_Избранный отрывок_
=-=-=

Быть последовательным

100 тысяч евро для меня — это большие деньги. Это для всех большие деньги. Мне кажется, это и для Абрамовича большие деньги. Это просто физически большие деньги. Это много концертов. Но я не сожалею. Потому что я видела потрясающе одаренных людей — и видела, как они «срулили» и потом никогда не вернулись. Это большая иллюзия думать: «я сейчас поиграю пять лет попсу, куплю квартиру, куплю машину, нормально одену жен, детей — а потом вернусь обратно в джаз». Ты никуда больше не вернешься, никогда. Творчество — это не машина: сначала сел в «Мазду», а потом пересел на BMW. Ты должен быть последовательным.

Найти тональность

Я очень гибкий человек, я нашла определенные тональности, чтобы справляться с пьяной публикой, обыгрывать это, с юмором к этому относиться. Я нашла кучу тональностей, как оградиться от хамства. Жесткой меня в каких-то определенных вопросах делает как раз то, что я знаю, что я делаю. Я делаю кабаре, и в этом нет мне равных — и я буду это беречь, потому что я первопроходец, я должна какое-то наследие оставить людям, которые на меня смотрят, как на дипломированного учителя.

Заложники цифр

Я знаю людей, которые в попсе фантастические исполнители — и я перед ними преклоняюсь. И знаю людей, которые очень одарены и могли бы делать гораздо больше, но не делают, потому что стали заложниками цифр.

Теона Контридзе

У нас свои голы

Когда я пришла первый раз на кастинг «Метро», там было 5 тысяч человек, выстроившихся от Театра оперетты на весь Камергерский переулок. Я сразу пошла к центральному входу, люди кричат: «Эй, ты куда?». Я повернулась и сказала: «Я блатная!». Зашла, села за фортепиано — и там уже «блатная» не помогает. Все, ты хирург, тебя допустили в операционную — делай операцию. Да, мы не футболисты, и никому не видно, к сожалению, как мы забиваем гол, но у нас свои голы.

=-=-=

_Материал_

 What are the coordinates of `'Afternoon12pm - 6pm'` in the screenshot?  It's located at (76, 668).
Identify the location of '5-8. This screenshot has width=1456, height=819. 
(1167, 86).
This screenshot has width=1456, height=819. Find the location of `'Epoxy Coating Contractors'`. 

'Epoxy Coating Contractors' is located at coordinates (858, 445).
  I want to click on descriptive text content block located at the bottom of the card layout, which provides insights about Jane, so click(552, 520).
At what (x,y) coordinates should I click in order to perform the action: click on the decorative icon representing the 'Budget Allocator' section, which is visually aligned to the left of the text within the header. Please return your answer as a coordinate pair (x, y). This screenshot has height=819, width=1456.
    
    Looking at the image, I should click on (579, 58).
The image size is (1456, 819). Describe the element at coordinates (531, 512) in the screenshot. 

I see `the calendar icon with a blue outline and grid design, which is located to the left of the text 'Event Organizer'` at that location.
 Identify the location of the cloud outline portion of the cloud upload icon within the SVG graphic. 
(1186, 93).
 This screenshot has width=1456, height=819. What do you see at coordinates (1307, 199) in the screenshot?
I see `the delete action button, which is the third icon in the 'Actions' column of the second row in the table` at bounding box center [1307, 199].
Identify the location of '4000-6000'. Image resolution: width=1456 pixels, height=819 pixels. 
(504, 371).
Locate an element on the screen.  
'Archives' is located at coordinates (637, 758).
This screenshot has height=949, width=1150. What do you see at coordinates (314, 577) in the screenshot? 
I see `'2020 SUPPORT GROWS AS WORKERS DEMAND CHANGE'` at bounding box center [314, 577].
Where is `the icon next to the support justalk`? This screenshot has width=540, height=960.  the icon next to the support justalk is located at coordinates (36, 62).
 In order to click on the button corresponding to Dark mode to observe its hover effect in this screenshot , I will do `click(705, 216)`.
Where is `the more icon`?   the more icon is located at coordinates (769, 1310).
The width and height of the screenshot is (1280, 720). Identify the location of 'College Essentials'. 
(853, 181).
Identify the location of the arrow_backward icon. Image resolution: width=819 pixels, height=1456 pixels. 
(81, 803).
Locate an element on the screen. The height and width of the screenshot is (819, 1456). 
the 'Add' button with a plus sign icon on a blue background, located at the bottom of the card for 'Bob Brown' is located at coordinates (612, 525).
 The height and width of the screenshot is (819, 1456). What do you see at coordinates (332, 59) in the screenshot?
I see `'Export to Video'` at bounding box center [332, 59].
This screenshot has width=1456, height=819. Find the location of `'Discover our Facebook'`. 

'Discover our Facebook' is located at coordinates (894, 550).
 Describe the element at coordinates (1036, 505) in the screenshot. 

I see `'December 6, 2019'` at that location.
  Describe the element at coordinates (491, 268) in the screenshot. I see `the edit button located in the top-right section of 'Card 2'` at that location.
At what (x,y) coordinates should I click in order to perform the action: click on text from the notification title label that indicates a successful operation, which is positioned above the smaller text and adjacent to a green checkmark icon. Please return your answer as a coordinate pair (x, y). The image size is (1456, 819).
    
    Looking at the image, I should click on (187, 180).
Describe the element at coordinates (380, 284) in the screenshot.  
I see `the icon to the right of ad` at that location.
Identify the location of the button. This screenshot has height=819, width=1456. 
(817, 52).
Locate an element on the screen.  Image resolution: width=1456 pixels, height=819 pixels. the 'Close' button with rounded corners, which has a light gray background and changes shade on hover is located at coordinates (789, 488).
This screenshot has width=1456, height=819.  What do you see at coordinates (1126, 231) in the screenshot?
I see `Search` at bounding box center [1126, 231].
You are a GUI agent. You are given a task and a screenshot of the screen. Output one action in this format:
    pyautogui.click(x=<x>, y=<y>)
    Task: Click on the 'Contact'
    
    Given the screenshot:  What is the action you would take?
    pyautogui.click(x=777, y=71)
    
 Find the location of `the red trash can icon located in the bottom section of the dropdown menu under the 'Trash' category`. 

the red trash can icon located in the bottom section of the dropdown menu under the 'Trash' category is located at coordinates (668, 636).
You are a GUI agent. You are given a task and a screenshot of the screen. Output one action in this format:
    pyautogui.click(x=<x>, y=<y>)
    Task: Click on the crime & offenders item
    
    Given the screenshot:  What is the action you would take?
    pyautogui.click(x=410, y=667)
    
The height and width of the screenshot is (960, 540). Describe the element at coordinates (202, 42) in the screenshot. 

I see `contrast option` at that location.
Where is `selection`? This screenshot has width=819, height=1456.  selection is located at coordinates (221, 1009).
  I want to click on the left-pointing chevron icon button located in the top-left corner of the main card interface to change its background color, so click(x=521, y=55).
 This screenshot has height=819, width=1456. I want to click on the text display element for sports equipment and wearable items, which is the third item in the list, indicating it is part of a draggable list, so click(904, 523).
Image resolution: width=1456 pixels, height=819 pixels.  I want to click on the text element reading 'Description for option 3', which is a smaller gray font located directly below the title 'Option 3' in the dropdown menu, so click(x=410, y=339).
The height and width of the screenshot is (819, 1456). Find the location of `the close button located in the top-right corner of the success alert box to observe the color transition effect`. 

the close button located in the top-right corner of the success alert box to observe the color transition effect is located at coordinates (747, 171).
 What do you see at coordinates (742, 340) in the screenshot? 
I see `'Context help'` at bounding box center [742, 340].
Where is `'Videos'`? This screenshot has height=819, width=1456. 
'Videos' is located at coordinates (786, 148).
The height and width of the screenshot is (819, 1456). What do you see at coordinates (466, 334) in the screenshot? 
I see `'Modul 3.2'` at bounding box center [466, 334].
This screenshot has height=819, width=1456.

=-=-=

_Задания для выполнения_
1. Перепишите из отрывка без изменений фрагмент между словами «Найти тональность» и «стали заложниками цифр.» включительно.
2. Сколько человек, согласно отрывку, было на кастинге «Метро» в разделе «У нас свои голы»?

_Ответы к заданиям_
1.
Найти тональность

Я очень гибкий человек, я нашла определенные тональности, чтобы справляться с пьяной публикой, обыгрывать это, с юмором к этому относиться. Я нашла кучу тональностей, как оградиться от хамства. Жесткой меня в каких-то определенных вопросах делает как раз то, что я знаю, что я делаю. Я делаю кабаре, и в этом нет мне равных — и я буду это беречь, потому что я первопроходец, я должна какое-то наследие оставить людям, которые на меня смотрят, как на дипломированного учителя.

Заложники цифр

Я знаю людей, которые в попсе фантастические исполнители — и я перед ними преклоняюсь. И знаю людей, которые очень одарены и могли бы делать гораздо больше, но не делают, потому что стали заложниками цифр.

2. 5 тысяч человек.